Nagels Wahlkreis, in welchem für die SPD mit Lars Menzel ein noch weitgehend unbekannter Politiker startet und die FDP den jungen Arzt Rudolf Georg Ascherl ins Rennen schickt, stach 2014 vor allem deshalb hervor, weil hier mit 18.916 Erststimmen der größte Anteil in ganz Leipzig auf die Direktkandidaten von Linke (Nagel), SPD (Maximilian Rinck) und Grüne (Jürgen Kasek) entfielen.

Wo übrigens Jürgen Kasek in der Rechnung der Grünen auftauchen soll, ist noch völlig unklar nach seiner Abwahl als Landesvorstand Anfang 2018, seither bilden Norman Volger und Christine Melcher die neue Doppelspitze. 2014 holte er mit 4.135 Erststimmen das drittbeste Ergebnis der Grünen in Leipzig.

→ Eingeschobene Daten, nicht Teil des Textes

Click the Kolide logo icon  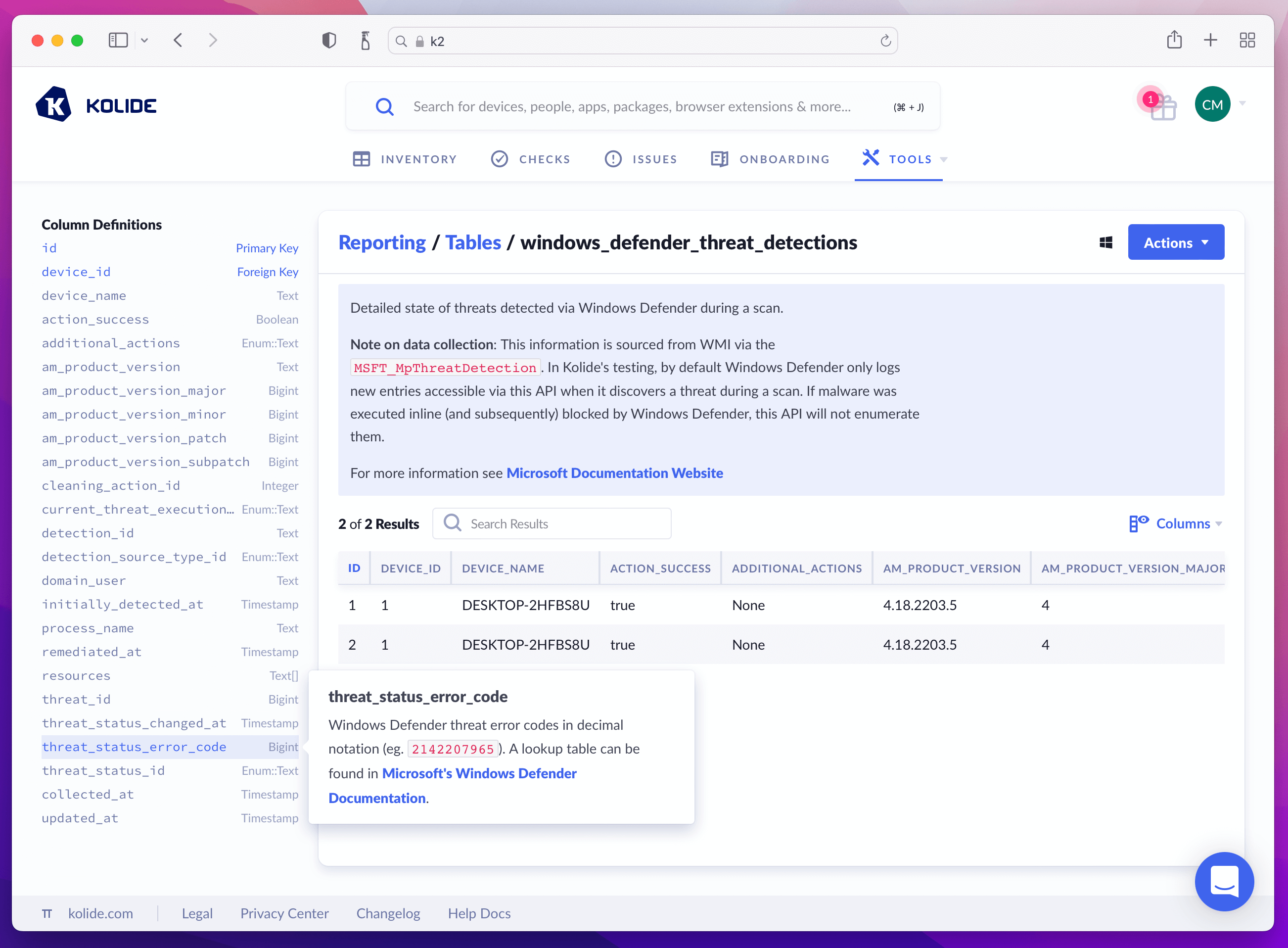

Stärker schnitten nur die Landtagsabgeordnete Claudia Maicher (Wahlkreis 30, Plagwitz, Lindenau, 4.379 Stimmen) und Stadträtin Katharina Krefft (Wahlkreis 31, Leipzig Zentrum, 5.322 Stimmen) ab. Die beiden wollen nach L-IZ.de -Informationen in diesen beiden Wahlkreisen 2019 erneut im Kampf um die Erststimmen antreten.

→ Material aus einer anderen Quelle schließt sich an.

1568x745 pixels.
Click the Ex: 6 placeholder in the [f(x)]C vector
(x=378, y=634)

Kaseks Stadtverband wird erst deutlich später als die Mitbewerber, im März 2019, die grünen Landeskandidaten wählen, die Leipziger Linke will ihre Kandidaten am 19. Januar 2019 bestimmen.

Im Wahlkreis 28 scheint es jedenfalls eine breite und nachhaltige links-grüne Basis mit Betonung auf links zu geben, die auch 2019 wohl eher nicht CDU und AfD wählen wird. Denn gleichzeitig war 2014 mit rund 1.500 Stimmen der AfD-Anteil niedriger als in fast allen anderen Wahlkreisen. Es steht zu erwarten, dass dieser wohl nur maßgeblich auf Kosten der CDU und hinzukommende ehemalige Nichtwähler steigen könnte. Die Frage dürfte hier eher sein, ob die Grünen eine starke Kandidatin oder Kandidaten aufstellen werden und so relevant ins Erststimmengeschehen eingreifen können.

Für Stadtrat Karsten Albrecht (CDU) ist der Wahlkreis wohl auch deshalb schwierig, da Robert Clemen (CDU, MdL) 2014 auf ganz Leipzig gespiegelt, gar kein so schlechtes Ergebnis holte. Seine 7.868 Erststimmen hätten, bis auf den Wahlkreis 29 rings um Grünau, in allen anderen Wahlkreisen Leipzigs zum Direkteinzug in den sächsischen Landtag gereicht. Das Mobilisierungspotential Nagels war schlicht zu hoch für ihn. Die FDP ist im Rennen um die Erststimmen wohl chancenlos.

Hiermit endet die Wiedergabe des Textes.